Und das ist dann vielleicht auch gut so. Denn wenn ich etwas ganz unbedingt will, dafür brenne und es deshalb auf jeden Fall ausprobieren werde, dann ist das einen Neuanfang inklusive Arbeit, Zeit und Nerven wert. Bei allem anderen, bei dem es auf der mentalen Ebene stagniert, bei dem es bei Träumereien und Wunschdenken bleibt und keinerlei Aktionismus mit einhergeht, würde ich sagen: Lass es so sein. Gönn dir die Tagträume, schwelge in der Vorstellung und wenn es dabei bleibt: okay. Dann soll es das auch gewesen sein.
Alle Wünsche, die aus unserem tiefsten Inneren kommen, werden wir angehen – oder wir sind dauerhaft kreuzunglücklich. Und ich hoffe, dass wir das alle bemerken würden und dementsprechend in Aktionismus verfallen und wirklich was ändern. Sobald wir etwas so sehr wollen, dass wir bereit sind, uns und die aktuelle Situation grundlegend zu verändern und ins kalte Wasser zu springen – dann ist es das wirklich wert, einen Neuanfang zu wagen.
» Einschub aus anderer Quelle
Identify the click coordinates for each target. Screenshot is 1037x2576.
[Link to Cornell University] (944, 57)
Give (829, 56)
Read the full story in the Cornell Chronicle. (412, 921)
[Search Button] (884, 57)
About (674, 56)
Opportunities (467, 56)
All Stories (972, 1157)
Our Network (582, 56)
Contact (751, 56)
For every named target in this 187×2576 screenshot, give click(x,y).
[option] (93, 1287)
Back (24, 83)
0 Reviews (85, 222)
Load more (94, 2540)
Mein heimlicher Traum bleibt auch einer
Mein heimlicher Traum, der nun gar nicht mehr so geheim ist, wird für mich wahrscheinlich für immer eine Wunschvorstellung bleiben. Eine Vorstellung, die mir ziemlich gut gefällt und in der ich mich auch total sehe. Denn ganz ehrlich: Ich kann mir mich sehr gut als Hebamme vorstellen, sehe mich von Frau zu Frau, von Familie zu Familie fahren, hier ein Schwätzchen halten, da einen Kaffee trinken und viel Zuversicht und Ruhe ausstrahlen. Klingt ziemlich entspannt und zu schön, um wahr zu sein, aber genauso habe ich meine Hebamme gesehen und dieses Bild und diese Frau fand ich einfach nur toll. Und ich wäre gerne so ein bisschen wie sie, deshalb habe ich diesen Beruf und diese Vorstellung in meinem Kopf absolut idealisiert.
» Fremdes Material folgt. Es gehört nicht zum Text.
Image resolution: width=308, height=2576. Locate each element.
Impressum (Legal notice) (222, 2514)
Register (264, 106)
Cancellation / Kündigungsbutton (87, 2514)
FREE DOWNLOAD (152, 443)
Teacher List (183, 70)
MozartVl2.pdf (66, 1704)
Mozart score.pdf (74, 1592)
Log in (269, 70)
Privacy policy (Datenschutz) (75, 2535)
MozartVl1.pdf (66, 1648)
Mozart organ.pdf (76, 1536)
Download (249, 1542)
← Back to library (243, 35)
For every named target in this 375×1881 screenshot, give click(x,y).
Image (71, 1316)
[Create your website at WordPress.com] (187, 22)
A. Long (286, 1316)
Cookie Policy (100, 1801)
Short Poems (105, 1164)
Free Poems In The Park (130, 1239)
Aber es bleibt eine idealisierte Wunschvorstellung in meinem Kopf, die ich nicht in die Realität umsetzen werde, das weiß ich. Ich fühle mich zu wohl in meiner aktuellen Arbeitssituation und bin trotz all der Hirngespinste von mir als Hebamme im blauen Kittel (den trugen bei meiner Entbindung die zuständigen Hebammen) so zufrieden mit meinem Leben und mit meinem Beruf, dass ich an dieser Schraube nichts drehen und damit auch keinen Neuanfang in diesem Bereich wagen werde.
Und das ist auch absolut okay für mich. Sollte sich der heimliche Traum, als Hebamme zu arbeiten, irgendwann doch zu einem tiefen Bedürfnis entwickeln, dann bin ich mir ganz sicher, dass ich es angehen werde.